上院は下院と異なり、公選で選ばれていない。上院には780人の議員がいるが、メイ首相率いる保守党の議員は244人。上院では最大政党だが、過半数を大きく下回る。そのため、この法案の修正は、政府の意思に反してなされた。

上院に行く前に下院で審議された際には、保守党と閣外協力している民主統一党(DUP)が、ほぼまとまって法案を進めることができたが、それが今や難しい状態となっている。下院でその修正を覆すことは、保守党内のソフトな離脱派と労働党らの野党が組むと難しいと見られている。保守党内のソフトな離脱派の決意が非常に強くなっているためだ。そうなればメイ首相がこれまで主張してきた、EUの単一市場と関税同盟を離脱するという目標の達成が難しいこととなる。一方、もしメイ首相がソフトな離脱に傾くと、保守党らの強硬離脱派は、メイ政権を不信任することも辞さない構えだ。

もし、上院と下院の見解が異なるということなると、上院と下院の間の、ピンポンと呼ばれる二つの院を行き来する状態となる可能性がある。問題は時間がないことだ。10か月後の来年3月29日にはイギリスはEUを離脱する。そのため、欧州議会とイギリス議会の承認を事前に得るため、離脱合意などを今秋までになされなければならないのである。

メイ首相が昨年6月に総選挙を実施したことの理由には、下院で大勝し、過半数を大幅に増加させること以外に、総選挙で勝利した政党のマニフェストでの約束を上院が尊重するという慣習があることがあった。
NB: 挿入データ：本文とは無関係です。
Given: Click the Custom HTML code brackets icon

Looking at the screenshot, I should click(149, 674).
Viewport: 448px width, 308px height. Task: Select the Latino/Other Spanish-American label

しかし、事前の予想に反し、メイ保守党は議席を減らして過半数を割り、DUPの閣外協力で政権を運営していく羽目に陥り、その慣習に期待することができなくなった。

デイリーメール紙が世論調査会社ComResと協力して行った世論調査によると、任命された一代貴族の多い上院は、79%の有権者が、元政治家やその近しい人たちで占められていると見ており、76%は、国民の意思と異なる考えを持っていると見ている。それでも上院を廃止してしまうべきだとする人は24%に過ぎない。廃止すべきだという人で、最も多いのは55歳から64歳の人たちの31%、最も少ないのは18歳から34歳のわずか14%である。上院に一定の役割を期待している人たちは、特に若い人たちに多いようだ。